Le duo semble inspiré entre autres par le monde absurde de Samuel Beckett, par les films de Rainer Werner Fassbinder et de Luchino Visconti, par des rencontres fortuites de personnes vivant en marge de la société et par des séries télévisées pour enfants, ce dernier phénomène expliquant le style de jeu des personnages dans les vidéos, où des acteurs non professionnels débitent leurs répliques de façon lente et appuyée en faisant de grands gestes, ce qui confère un ton burlesque à leur jeu, baignant malgré tout dans une ambiance inquiétante, voire lugubre.
© Thys & De Gruyter.
L’angoisse sommeille dans les personnages qui semblent entièrement dépendants les uns des autres dans un environnement isolé et aliéné. Thys & De Gruyter créent des mondes parallèles où des personnages stéréotypés déambulent comme s’ils s’étaient égarés dans un conte des frères Grimm et qu’ils pouvaient à chaque instant perdre leur innocence. Les artistes avouent sans ambages que leur fascination pour l’Allemagne et la culture allemande joue un rôle important dans leurs créations.

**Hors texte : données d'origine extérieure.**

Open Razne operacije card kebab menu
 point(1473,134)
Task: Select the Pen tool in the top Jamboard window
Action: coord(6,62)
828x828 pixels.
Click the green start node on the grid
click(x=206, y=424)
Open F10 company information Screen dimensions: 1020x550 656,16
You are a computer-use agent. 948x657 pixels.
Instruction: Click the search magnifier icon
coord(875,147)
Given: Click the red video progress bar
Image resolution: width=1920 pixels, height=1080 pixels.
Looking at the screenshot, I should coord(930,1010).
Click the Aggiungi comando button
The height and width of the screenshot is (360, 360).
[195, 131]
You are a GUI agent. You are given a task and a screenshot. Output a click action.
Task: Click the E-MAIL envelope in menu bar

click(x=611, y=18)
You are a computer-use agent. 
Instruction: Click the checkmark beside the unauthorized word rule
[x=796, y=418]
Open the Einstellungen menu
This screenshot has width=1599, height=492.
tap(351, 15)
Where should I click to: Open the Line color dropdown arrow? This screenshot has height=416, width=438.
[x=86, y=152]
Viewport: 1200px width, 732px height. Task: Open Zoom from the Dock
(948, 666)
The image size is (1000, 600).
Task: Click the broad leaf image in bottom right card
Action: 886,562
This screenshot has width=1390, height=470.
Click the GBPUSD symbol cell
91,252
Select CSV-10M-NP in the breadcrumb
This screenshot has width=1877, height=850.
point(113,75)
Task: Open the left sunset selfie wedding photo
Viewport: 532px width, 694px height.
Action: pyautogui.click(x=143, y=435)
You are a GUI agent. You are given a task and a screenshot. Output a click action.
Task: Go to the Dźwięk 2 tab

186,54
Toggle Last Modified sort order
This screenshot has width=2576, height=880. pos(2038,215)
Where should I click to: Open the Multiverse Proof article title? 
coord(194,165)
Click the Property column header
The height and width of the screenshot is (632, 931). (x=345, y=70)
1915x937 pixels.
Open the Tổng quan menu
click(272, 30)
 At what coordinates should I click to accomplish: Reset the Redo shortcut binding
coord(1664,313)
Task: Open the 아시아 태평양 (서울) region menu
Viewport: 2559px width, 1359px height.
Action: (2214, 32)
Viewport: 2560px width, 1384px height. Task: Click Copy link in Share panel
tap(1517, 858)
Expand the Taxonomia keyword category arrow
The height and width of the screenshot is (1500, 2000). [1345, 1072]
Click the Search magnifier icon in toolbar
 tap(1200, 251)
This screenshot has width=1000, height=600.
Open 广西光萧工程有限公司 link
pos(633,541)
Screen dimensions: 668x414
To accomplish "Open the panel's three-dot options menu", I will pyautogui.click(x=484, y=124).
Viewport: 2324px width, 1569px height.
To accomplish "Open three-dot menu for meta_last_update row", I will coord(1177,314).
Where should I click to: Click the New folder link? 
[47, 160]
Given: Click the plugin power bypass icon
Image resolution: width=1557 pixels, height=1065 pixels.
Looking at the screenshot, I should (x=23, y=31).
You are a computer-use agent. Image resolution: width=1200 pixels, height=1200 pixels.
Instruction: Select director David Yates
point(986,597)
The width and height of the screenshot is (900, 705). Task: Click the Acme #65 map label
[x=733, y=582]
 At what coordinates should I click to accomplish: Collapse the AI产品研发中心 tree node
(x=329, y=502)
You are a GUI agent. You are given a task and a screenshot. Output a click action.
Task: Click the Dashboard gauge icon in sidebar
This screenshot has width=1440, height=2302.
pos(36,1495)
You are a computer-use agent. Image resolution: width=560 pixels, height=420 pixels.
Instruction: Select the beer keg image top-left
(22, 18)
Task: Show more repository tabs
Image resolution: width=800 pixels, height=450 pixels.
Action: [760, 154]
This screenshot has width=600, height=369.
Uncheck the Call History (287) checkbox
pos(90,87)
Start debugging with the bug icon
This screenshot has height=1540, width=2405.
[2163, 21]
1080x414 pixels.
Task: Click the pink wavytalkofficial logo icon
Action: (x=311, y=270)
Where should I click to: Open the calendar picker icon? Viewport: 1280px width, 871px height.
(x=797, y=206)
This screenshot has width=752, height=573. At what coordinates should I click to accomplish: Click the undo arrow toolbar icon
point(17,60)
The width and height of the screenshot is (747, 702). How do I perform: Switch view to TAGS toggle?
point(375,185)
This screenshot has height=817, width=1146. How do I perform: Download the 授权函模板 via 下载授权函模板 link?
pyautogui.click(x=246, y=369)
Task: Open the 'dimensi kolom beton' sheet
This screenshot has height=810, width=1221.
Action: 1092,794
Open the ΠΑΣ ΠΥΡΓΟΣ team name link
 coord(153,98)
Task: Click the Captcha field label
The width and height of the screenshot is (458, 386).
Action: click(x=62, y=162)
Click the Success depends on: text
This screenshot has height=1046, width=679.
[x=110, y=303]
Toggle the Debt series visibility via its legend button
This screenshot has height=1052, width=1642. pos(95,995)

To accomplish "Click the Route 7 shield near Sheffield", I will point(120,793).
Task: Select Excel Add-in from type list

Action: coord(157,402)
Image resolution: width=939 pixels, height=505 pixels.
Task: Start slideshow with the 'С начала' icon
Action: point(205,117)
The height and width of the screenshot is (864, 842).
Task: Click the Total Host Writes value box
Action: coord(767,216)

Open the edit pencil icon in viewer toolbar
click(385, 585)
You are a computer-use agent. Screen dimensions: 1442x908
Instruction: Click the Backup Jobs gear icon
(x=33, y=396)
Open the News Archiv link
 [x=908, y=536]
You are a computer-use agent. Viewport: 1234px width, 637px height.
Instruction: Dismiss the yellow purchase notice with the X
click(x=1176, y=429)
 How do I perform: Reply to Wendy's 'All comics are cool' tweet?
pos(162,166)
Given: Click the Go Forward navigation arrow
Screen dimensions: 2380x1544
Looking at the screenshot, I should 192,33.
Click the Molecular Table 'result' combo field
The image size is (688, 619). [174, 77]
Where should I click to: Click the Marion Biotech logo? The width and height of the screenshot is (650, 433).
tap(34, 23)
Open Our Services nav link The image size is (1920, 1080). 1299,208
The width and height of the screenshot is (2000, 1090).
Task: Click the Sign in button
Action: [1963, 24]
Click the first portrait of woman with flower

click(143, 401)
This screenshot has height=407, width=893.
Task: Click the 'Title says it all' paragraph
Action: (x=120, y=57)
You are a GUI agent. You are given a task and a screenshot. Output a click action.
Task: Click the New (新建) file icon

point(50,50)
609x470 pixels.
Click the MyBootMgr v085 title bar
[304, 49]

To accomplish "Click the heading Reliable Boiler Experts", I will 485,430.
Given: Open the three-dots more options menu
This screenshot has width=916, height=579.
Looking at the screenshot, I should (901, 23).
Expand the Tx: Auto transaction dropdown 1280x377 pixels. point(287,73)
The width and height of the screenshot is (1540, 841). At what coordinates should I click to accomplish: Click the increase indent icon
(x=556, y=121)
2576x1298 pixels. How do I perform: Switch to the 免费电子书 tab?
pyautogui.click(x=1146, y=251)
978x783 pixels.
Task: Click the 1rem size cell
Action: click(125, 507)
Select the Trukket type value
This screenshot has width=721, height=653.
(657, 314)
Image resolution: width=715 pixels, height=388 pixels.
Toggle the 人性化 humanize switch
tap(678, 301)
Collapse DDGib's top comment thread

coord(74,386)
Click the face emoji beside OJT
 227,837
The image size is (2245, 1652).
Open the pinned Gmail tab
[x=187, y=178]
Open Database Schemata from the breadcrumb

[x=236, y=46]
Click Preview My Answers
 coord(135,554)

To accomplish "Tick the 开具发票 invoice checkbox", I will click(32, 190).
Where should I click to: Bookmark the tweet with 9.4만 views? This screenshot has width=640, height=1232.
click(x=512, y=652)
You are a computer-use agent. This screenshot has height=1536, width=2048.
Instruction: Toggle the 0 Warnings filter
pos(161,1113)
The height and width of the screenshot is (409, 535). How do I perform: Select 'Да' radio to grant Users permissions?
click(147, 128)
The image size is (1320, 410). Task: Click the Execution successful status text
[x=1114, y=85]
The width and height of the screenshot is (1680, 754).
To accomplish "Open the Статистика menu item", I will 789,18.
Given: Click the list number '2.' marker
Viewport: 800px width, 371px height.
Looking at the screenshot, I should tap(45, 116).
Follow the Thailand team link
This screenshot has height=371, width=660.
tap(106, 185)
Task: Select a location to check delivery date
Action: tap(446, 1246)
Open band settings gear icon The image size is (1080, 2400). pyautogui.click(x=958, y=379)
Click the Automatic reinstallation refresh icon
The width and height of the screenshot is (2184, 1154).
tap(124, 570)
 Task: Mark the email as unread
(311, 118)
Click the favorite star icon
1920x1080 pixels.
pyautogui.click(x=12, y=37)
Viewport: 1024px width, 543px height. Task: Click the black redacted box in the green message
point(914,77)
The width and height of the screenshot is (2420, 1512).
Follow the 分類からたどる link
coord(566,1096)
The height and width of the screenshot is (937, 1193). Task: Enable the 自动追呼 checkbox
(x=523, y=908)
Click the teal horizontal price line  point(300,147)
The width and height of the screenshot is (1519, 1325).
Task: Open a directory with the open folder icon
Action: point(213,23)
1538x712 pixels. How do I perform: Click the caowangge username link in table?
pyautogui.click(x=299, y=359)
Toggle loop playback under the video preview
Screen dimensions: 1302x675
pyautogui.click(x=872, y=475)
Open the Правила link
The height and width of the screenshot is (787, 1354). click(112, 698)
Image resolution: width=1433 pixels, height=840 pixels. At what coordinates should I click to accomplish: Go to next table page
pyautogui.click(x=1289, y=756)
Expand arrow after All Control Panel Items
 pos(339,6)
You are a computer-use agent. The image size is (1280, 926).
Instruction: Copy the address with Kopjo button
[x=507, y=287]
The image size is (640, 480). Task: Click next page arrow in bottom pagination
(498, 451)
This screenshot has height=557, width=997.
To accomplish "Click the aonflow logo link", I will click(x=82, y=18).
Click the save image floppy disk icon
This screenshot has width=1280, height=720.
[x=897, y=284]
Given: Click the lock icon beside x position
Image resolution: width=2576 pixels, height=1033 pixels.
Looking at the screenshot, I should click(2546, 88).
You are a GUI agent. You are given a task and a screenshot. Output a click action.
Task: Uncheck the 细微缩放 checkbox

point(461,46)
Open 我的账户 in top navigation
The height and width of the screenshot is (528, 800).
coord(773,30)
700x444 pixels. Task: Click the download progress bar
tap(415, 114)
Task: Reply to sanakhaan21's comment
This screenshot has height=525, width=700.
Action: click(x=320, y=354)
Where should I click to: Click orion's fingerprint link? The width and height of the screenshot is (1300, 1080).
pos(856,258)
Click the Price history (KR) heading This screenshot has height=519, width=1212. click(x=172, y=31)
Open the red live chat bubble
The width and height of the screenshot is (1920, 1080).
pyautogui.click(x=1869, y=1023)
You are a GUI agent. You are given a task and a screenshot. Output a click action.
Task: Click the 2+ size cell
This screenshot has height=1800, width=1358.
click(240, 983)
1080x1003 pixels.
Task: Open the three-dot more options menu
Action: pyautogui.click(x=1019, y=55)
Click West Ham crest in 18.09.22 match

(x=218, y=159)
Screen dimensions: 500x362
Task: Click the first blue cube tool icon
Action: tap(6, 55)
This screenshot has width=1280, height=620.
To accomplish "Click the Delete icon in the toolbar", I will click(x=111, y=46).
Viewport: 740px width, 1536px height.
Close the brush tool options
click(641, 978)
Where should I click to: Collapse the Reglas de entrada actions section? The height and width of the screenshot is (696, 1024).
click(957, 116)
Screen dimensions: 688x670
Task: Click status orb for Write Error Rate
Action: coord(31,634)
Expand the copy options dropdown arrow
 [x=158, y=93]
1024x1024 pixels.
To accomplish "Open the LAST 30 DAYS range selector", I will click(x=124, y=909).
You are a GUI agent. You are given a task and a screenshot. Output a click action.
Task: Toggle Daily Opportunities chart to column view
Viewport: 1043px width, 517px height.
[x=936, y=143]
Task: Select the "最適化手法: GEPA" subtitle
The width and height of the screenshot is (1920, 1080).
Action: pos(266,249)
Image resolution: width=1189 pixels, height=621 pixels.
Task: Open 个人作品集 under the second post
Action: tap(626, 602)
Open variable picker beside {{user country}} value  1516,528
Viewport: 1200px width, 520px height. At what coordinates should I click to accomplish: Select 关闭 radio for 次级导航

Des poupées remplacent pour la première fois des acteurs dans la vidéo Das Loch
réalisée en 2010. Cette vidéo illustre la rivalité complexe entre le peintre Johannes, croyant en l’expression universelle de la peinture, et Fritz, un petit macho muni d’une caméra HD. L’utilisation de poupées peut être considérée comme un corollaire de la manière mécanique dont le duo artistique dirigeait ses personnages : en remplaçant les acteurs par des poupées, il était encore plus facile de se les approprier. Certaines poupées ont des têtes réalisées en mousse de polystyrène auxquelles Thys et De Gruyter confèrent des expressions et des émotions en les peignant, en les recouvrant et en les manipulant.
Parfois, les poupées surgissent aussi dans les installations. Dans The Power Station à Dallas, le duo présente en 2015 Die schmutzigen Puppen von Pommern. Des figures à l’aspect négligé pendouillaient aux murs et aux piliers de l’espace d’exposition, ce qui évoquait la zone frontalière avec le Mexique où les victimes du trafic de drogues sont pendues aux ponts suspendus en guise de dissuasion.
© Thys & De Gruyter.
Or, chez Thys et De Gruyter l’histoire remonte au XIIe siècle à Greifswald, ville hanséatique où une famille avait obtenu le monopole des exécutions capitales pour toute la Poméranie, certes contre paiement. Ainsi, la famille de bourreaux avait acquis une fortune colossale et faisait pression sur les autorités pour qu’elles prononcent le plus possible des sentences capitales. Pourtant, au bout de trois générations, le règne familial prit fin et la population insulta et mit au ban ses rejetons. À Dallas, les corps faits de sacs de jute emplis de paille représentaient les descendants de la famille de bourreaux.
© Thys & De Gruyter.
Des poupées de paille grandeur nature avaient déjà été utilisées auparavant par Thys et De Gruyter pour une installation dans la Galerie Micheline Szwajcer
à Anvers. Ici aussi, l’œuvre dissimulait un récit historique particulièrement chargé. Le duo réalisa les poupées misérables pour une installation à Otwock, petite ville prospère au XXe siècle, située non loin de Varsovie, et qui compta une importante population juive. Mais après la Seconde Guerre mondiale aucun Juif ne retourna vers sa ville natale et aujourd’hui les quartiers juifs sont habités par des Polonais alcooliques. Dans le projet pour Venise, des poupées d’un autre type se mettent en branle, à savoir des automates ou des robots contraints de réaliser certaines actions. Pour les voir, nul besoin d’aller jusqu’à Venise; d’après les informations, l’installation sera également présentée en Belgique – dans la partie francophone du pays et en Flandre.